**GOAL OF THE EXERCISE**
If a line in the entries below contains the word "agent", it counts; report how many such lines there are, and only that number.

**GIVEN DATA**
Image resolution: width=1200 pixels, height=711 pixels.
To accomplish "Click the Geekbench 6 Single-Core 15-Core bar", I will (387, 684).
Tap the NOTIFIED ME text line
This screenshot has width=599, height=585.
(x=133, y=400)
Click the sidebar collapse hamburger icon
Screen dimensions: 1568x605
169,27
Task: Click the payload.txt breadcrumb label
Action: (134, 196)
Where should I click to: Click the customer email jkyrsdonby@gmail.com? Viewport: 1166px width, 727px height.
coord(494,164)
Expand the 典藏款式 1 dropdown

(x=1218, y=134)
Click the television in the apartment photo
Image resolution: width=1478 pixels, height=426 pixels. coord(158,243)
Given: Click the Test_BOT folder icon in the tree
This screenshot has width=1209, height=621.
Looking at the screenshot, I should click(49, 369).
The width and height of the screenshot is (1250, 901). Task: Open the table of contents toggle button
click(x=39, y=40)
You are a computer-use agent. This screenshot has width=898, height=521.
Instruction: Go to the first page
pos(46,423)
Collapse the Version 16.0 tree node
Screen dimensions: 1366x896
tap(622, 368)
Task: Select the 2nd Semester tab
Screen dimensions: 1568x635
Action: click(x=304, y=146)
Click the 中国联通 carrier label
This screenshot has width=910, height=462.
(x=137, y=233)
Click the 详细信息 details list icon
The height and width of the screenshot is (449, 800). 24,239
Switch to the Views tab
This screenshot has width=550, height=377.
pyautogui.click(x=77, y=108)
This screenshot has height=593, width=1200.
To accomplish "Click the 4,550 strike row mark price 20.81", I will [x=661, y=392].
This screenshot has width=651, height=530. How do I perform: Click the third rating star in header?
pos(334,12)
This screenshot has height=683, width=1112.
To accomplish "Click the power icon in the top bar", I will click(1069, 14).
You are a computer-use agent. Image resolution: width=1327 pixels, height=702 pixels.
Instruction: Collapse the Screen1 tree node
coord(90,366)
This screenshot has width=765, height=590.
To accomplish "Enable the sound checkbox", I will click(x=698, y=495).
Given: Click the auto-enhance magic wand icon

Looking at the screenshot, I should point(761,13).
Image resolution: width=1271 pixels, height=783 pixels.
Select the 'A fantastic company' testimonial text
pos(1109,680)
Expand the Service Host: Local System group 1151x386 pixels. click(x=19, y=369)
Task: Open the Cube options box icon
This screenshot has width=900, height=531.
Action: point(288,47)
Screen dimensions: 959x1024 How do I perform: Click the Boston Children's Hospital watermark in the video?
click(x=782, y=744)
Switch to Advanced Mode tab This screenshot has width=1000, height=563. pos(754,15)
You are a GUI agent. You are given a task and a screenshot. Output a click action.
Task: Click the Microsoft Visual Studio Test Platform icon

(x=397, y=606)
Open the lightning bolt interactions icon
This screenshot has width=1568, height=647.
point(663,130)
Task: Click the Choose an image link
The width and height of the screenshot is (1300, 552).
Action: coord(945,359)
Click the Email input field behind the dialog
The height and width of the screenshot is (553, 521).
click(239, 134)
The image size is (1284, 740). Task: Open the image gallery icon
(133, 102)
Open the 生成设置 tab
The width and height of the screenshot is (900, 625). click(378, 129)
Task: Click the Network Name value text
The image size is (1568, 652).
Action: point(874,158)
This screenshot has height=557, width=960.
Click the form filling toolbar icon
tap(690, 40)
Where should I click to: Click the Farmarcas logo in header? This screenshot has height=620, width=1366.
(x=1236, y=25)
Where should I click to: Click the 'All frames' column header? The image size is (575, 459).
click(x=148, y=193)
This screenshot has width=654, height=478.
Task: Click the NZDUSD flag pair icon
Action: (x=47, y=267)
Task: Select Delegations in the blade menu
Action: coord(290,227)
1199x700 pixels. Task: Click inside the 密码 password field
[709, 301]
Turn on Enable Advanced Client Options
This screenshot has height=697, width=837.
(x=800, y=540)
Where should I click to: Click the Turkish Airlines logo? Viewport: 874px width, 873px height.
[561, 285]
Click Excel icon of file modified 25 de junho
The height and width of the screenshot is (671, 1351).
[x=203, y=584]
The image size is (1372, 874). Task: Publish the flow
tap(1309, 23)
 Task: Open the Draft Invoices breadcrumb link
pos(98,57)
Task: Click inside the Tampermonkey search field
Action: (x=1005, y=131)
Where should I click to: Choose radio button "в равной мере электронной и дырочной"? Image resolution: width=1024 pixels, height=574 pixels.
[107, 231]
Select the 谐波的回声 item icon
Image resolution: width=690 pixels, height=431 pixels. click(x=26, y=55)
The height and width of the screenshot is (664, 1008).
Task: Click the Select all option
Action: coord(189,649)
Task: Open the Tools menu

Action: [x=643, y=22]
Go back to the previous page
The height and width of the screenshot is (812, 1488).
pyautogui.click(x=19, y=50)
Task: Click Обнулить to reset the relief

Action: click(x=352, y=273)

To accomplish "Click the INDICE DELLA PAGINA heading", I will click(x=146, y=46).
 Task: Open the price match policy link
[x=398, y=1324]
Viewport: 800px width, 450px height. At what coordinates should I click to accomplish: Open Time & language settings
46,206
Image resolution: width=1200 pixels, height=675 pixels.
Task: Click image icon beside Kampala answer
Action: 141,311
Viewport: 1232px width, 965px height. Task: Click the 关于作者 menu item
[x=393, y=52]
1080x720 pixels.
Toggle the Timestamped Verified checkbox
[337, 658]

**EXERCISE ANSWER**
3